Choral groups representing 19 Orange County high schools joined the chorale in its supplication. (Alexander knows his audience: He took advantage of this appealing assembly to plead for support of Orange County's dwindling music education programs: "Music education is not a frill. I firmly believe it is a necessity. . . ." Naturally, an audience of concert-goers voiced clamorous agreement).
One of seven Verdi opera choruses on the program, it unfolded with lovely simplicity and a sense of fervent understanding, as the Pacific Symphony mustered handsomely refined accompaniment. At other moments (the Soldiers' Chorus from the Act III of "Il Trovatore," for instance) the orchestra had overwhelmed the Chorale--but given the choice of choruses, the musicians perhaps should be complimented for restraint rather than chastised for excess. "Va pensiero" was the only opera selection that did not tempt unbridled boisterousness.

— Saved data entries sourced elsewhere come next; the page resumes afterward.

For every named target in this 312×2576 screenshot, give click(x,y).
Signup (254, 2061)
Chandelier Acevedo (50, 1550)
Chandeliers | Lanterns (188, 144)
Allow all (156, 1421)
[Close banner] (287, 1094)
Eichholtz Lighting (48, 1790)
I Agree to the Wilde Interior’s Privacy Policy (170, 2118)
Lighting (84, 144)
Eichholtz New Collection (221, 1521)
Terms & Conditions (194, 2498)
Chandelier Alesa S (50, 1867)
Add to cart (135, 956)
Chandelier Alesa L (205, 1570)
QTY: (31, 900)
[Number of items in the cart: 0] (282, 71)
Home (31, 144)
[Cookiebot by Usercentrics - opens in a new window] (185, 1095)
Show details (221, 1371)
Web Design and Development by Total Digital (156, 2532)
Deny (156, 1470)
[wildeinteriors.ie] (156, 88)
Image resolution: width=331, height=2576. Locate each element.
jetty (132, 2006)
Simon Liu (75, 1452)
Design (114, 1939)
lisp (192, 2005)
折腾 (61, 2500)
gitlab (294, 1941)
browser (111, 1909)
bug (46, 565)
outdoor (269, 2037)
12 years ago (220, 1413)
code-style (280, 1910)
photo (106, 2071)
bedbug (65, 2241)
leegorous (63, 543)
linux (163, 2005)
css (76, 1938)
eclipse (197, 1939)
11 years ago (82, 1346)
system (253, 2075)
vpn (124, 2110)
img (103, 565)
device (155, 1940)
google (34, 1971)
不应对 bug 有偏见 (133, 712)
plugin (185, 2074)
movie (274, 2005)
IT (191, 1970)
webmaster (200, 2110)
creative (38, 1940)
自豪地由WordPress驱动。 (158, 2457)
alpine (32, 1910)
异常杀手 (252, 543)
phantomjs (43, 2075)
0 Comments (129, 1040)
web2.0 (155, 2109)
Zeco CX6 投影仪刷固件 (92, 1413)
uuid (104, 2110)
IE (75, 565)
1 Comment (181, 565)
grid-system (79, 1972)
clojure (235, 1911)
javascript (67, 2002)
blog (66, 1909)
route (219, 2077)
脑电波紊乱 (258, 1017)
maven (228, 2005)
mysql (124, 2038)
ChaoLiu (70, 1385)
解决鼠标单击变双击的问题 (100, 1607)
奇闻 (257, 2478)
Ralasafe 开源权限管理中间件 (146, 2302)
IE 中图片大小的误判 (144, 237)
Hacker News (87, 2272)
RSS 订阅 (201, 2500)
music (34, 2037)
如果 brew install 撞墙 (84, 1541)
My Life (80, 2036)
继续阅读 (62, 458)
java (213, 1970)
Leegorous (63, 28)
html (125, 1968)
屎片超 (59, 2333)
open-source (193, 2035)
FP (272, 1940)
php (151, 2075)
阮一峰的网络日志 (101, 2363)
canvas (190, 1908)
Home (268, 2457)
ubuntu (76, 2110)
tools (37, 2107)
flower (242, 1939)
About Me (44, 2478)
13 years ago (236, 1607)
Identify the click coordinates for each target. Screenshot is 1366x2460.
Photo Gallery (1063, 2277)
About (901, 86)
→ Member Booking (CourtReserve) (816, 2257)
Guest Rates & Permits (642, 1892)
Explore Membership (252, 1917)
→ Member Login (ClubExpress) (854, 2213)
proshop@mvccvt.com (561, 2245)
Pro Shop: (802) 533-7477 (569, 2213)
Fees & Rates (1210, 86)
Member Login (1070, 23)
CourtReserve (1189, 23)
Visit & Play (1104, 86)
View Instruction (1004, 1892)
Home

By the time the seventh excerpt closed--the inevitable Triumphal March from "Aida"--at least one listener was ready to offer a round of hot tea with honey to soothe offended vocal chords. If the men blustered a bit at the top of crescendos in the Chorus of the Knights of Death from "La Battaglia di Legnano," sympathy surely was in order.
In any case, vocal flaws did not intrude often. Clear phrasing and enunciation, and sure control of pitch--as in the crisp, short phrases and staccato syllables that defined the Fire Chorus (Act I of "Otello")--had characterized the concert.
Before embarking on the post-intermission, best-loved choruses, the Chorale served up a stunningly fluid "Four Sacred Songs." A cappella sections--the closing pianissimo "Amen" of a subdued and flowing 'Ave Maria,' the men's opening praise to God in the "Te Deum"--particularly highlighted the group's ability to merge into an organ-like blend.
There may be more dramatic approaches to these works. But none could luxuriate more in abundant melodies supported by precise intonation, facile shifts in dynamics, and firmly sustained legato lines.